The task
Repeat each line of the records below exactly.

Data supplied
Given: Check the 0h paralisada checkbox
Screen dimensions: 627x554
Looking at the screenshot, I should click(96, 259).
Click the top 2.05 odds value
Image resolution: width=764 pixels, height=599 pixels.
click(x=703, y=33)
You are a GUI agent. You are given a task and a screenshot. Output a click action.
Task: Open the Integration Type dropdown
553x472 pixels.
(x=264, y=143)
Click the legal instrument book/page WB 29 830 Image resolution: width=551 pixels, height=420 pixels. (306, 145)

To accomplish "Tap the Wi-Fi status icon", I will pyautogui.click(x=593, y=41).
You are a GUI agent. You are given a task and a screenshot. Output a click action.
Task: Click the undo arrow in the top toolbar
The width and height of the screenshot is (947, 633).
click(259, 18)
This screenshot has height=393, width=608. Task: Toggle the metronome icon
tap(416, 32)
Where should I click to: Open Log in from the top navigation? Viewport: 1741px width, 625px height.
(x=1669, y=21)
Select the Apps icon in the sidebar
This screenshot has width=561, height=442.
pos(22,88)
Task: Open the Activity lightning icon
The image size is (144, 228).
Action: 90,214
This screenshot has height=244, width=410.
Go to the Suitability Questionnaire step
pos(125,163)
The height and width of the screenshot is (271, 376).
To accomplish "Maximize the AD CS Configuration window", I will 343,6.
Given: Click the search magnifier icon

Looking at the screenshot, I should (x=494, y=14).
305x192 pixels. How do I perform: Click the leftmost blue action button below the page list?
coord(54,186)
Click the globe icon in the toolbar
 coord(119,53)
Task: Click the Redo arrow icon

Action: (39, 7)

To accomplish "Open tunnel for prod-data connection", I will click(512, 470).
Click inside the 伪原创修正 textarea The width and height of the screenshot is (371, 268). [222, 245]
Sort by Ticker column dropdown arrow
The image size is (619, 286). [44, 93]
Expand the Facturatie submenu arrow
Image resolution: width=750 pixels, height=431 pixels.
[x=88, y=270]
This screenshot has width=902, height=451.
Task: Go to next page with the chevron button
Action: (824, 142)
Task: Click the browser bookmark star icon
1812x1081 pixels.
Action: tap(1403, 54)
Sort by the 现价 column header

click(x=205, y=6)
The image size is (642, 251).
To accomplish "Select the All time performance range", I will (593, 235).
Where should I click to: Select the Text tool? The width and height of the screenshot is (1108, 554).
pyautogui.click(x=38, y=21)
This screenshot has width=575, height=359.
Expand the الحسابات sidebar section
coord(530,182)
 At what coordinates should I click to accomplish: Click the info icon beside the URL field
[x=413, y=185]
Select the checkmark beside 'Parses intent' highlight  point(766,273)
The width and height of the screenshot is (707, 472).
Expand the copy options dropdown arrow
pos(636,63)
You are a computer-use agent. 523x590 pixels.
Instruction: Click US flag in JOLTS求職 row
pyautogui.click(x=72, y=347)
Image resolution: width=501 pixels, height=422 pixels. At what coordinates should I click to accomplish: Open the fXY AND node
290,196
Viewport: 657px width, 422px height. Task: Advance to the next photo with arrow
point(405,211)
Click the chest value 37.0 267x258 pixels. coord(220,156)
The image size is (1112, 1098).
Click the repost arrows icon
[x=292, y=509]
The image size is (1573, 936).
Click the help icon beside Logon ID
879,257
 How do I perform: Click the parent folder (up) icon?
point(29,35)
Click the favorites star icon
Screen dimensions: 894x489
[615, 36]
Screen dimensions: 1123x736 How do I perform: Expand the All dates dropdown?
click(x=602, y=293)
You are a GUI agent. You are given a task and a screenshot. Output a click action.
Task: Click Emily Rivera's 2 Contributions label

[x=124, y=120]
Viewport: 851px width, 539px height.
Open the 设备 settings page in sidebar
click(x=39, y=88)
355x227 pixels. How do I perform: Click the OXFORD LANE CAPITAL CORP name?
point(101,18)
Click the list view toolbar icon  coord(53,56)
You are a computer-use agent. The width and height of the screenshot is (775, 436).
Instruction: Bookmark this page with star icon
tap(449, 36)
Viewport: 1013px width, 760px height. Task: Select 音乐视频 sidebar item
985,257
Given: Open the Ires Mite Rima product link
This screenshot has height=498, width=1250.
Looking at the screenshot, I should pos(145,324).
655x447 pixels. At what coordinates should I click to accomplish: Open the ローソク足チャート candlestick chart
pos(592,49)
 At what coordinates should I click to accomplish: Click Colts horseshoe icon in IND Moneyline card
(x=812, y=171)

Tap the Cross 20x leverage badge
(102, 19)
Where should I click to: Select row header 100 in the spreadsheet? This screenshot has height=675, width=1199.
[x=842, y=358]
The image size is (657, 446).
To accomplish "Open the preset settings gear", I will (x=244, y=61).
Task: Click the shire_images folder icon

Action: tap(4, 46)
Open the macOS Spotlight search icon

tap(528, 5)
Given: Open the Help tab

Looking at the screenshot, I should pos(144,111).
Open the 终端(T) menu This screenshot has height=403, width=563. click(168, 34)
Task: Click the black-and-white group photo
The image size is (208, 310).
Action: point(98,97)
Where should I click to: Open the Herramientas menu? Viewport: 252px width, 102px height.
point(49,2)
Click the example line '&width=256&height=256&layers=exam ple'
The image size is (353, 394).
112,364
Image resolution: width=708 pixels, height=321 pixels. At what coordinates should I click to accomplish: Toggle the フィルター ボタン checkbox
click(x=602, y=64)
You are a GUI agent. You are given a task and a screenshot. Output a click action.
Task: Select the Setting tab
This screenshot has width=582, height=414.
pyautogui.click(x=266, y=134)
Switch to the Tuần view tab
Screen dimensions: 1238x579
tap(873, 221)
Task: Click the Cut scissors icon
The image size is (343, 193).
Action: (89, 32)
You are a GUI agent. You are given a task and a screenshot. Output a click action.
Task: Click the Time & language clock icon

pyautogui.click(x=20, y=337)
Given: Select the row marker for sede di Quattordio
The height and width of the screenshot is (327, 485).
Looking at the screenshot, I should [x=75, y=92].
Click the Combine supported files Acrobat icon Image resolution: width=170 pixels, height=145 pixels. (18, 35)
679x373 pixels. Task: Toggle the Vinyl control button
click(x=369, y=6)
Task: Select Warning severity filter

Solution for this problem
Given: Check the 0h paralisada checkbox
Screen dimensions: 627x554
Looking at the screenshot, I should click(96, 259).
Click the top 2.05 odds value
Image resolution: width=764 pixels, height=599 pixels.
click(x=703, y=33)
You are a GUI agent. You are given a task and a screenshot. Output a click action.
Task: Open the Integration Type dropdown
553x472 pixels.
(x=264, y=143)
Click the legal instrument book/page WB 29 830 Image resolution: width=551 pixels, height=420 pixels. (306, 145)

To accomplish "Tap the Wi-Fi status icon", I will pyautogui.click(x=593, y=41).
You are a GUI agent. You are given a task and a screenshot. Output a click action.
Task: Click the undo arrow in the top toolbar
The width and height of the screenshot is (947, 633).
click(259, 18)
This screenshot has height=393, width=608. Task: Toggle the metronome icon
tap(416, 32)
Where should I click to: Open Log in from the top navigation? Viewport: 1741px width, 625px height.
(x=1669, y=21)
Select the Apps icon in the sidebar
This screenshot has width=561, height=442.
pos(22,88)
Task: Open the Activity lightning icon
The image size is (144, 228).
Action: 90,214
This screenshot has height=244, width=410.
Go to the Suitability Questionnaire step
pos(125,163)
The height and width of the screenshot is (271, 376).
To accomplish "Maximize the AD CS Configuration window", I will 343,6.
Given: Click the search magnifier icon

Looking at the screenshot, I should (x=494, y=14).
305x192 pixels. How do I perform: Click the leftmost blue action button below the page list?
coord(54,186)
Click the globe icon in the toolbar
 coord(119,53)
Task: Click the Redo arrow icon

Action: (39, 7)

To accomplish "Open tunnel for prod-data connection", I will click(512, 470).
Click inside the 伪原创修正 textarea The width and height of the screenshot is (371, 268). [222, 245]
Sort by Ticker column dropdown arrow
The image size is (619, 286). [44, 93]
Expand the Facturatie submenu arrow
Image resolution: width=750 pixels, height=431 pixels.
[x=88, y=270]
This screenshot has width=902, height=451.
Task: Go to next page with the chevron button
Action: (824, 142)
Task: Click the browser bookmark star icon
1812x1081 pixels.
Action: tap(1403, 54)
Sort by the 现价 column header

click(x=205, y=6)
The image size is (642, 251).
To accomplish "Select the All time performance range", I will (593, 235).
Where should I click to: Select the Text tool? The width and height of the screenshot is (1108, 554).
pyautogui.click(x=38, y=21)
This screenshot has width=575, height=359.
Expand the الحسابات sidebar section
coord(530,182)
 At what coordinates should I click to accomplish: Click the info icon beside the URL field
[x=413, y=185]
Select the checkmark beside 'Parses intent' highlight  point(766,273)
The width and height of the screenshot is (707, 472).
Expand the copy options dropdown arrow
pos(636,63)
You are a computer-use agent. 523x590 pixels.
Instruction: Click US flag in JOLTS求職 row
pyautogui.click(x=72, y=347)
Image resolution: width=501 pixels, height=422 pixels. At what coordinates should I click to accomplish: Open the fXY AND node
290,196
Viewport: 657px width, 422px height. Task: Advance to the next photo with arrow
point(405,211)
Click the chest value 37.0 267x258 pixels. coord(220,156)
The image size is (1112, 1098).
Click the repost arrows icon
[x=292, y=509]
The image size is (1573, 936).
Click the help icon beside Logon ID
879,257
 How do I perform: Click the parent folder (up) icon?
point(29,35)
Click the favorites star icon
Screen dimensions: 894x489
[615, 36]
Screen dimensions: 1123x736 How do I perform: Expand the All dates dropdown?
click(x=602, y=293)
You are a GUI agent. You are given a task and a screenshot. Output a click action.
Task: Click Emily Rivera's 2 Contributions label

[x=124, y=120]
Viewport: 851px width, 539px height.
Open the 设备 settings page in sidebar
click(x=39, y=88)
355x227 pixels. How do I perform: Click the OXFORD LANE CAPITAL CORP name?
point(101,18)
Click the list view toolbar icon  coord(53,56)
You are a computer-use agent. The width and height of the screenshot is (775, 436).
Instruction: Bookmark this page with star icon
tap(449, 36)
Viewport: 1013px width, 760px height. Task: Select 音乐视频 sidebar item
985,257
Given: Open the Ires Mite Rima product link
This screenshot has height=498, width=1250.
Looking at the screenshot, I should pos(145,324).
655x447 pixels. At what coordinates should I click to accomplish: Open the ローソク足チャート candlestick chart
pos(592,49)
 At what coordinates should I click to accomplish: Click Colts horseshoe icon in IND Moneyline card
(x=812, y=171)

Tap the Cross 20x leverage badge
(102, 19)
Where should I click to: Select row header 100 in the spreadsheet? This screenshot has height=675, width=1199.
[x=842, y=358]
The image size is (657, 446).
To accomplish "Open the preset settings gear", I will (x=244, y=61).
Task: Click the shire_images folder icon

Action: tap(4, 46)
Open the macOS Spotlight search icon

tap(528, 5)
Given: Open the Help tab

Looking at the screenshot, I should pos(144,111).
Open the 终端(T) menu This screenshot has height=403, width=563. click(168, 34)
Task: Click the black-and-white group photo
The image size is (208, 310).
Action: point(98,97)
Where should I click to: Open the Herramientas menu? Viewport: 252px width, 102px height.
point(49,2)
Click the example line '&width=256&height=256&layers=exam ple'
The image size is (353, 394).
112,364
Image resolution: width=708 pixels, height=321 pixels. At what coordinates should I click to accomplish: Toggle the フィルター ボタン checkbox
click(x=602, y=64)
You are a GUI agent. You are given a task and a screenshot. Output a click action.
Task: Select the Setting tab
This screenshot has width=582, height=414.
pyautogui.click(x=266, y=134)
Switch to the Tuần view tab
Screen dimensions: 1238x579
tap(873, 221)
Task: Click the Cut scissors icon
The image size is (343, 193).
Action: (89, 32)
You are a GUI agent. You are given a task and a screenshot. Output a click action.
Task: Click the Time & language clock icon

pyautogui.click(x=20, y=337)
Given: Select the row marker for sede di Quattordio
The height and width of the screenshot is (327, 485).
Looking at the screenshot, I should [x=75, y=92].
Click the Combine supported files Acrobat icon Image resolution: width=170 pixels, height=145 pixels. (18, 35)
679x373 pixels. Task: Toggle the Vinyl control button
click(x=369, y=6)
Task: Select Warning severity filter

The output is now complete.